* YOUR OBJECTIVE:
Find the line that contains "Expand the 默认主图 main chart dropdown"; then retype it and each line after it, exactly, through the final line of the data below.

* GIVEN INFORMATION:
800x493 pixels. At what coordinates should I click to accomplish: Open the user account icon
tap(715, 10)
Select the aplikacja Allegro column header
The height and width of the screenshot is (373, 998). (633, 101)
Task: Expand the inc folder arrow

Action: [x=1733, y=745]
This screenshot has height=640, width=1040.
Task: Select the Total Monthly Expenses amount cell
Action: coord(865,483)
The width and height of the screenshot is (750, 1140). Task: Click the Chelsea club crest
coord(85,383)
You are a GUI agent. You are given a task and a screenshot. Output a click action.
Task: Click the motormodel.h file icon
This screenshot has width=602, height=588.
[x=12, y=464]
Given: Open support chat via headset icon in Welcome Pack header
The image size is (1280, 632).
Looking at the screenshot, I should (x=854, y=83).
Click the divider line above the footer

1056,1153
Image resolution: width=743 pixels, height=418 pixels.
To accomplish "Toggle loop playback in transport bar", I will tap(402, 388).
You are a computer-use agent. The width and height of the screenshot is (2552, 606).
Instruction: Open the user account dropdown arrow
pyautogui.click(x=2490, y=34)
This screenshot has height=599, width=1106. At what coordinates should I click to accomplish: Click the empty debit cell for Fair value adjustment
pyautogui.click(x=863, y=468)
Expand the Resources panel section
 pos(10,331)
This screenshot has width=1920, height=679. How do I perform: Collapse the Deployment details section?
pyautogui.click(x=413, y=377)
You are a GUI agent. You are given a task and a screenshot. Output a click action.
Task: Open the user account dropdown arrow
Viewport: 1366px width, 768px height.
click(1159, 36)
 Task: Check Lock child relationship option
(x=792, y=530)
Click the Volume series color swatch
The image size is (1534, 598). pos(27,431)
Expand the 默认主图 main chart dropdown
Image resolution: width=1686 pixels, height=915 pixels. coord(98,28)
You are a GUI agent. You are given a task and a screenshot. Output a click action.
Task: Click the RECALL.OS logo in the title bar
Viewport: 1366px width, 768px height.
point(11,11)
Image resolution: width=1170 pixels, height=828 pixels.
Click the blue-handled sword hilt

* RESULT OF THE TASK:
Expand the 默认主图 main chart dropdown
Image resolution: width=1686 pixels, height=915 pixels. coord(98,28)
You are a GUI agent. You are given a task and a screenshot. Output a click action.
Task: Click the RECALL.OS logo in the title bar
Viewport: 1366px width, 768px height.
point(11,11)
Image resolution: width=1170 pixels, height=828 pixels.
Click the blue-handled sword hilt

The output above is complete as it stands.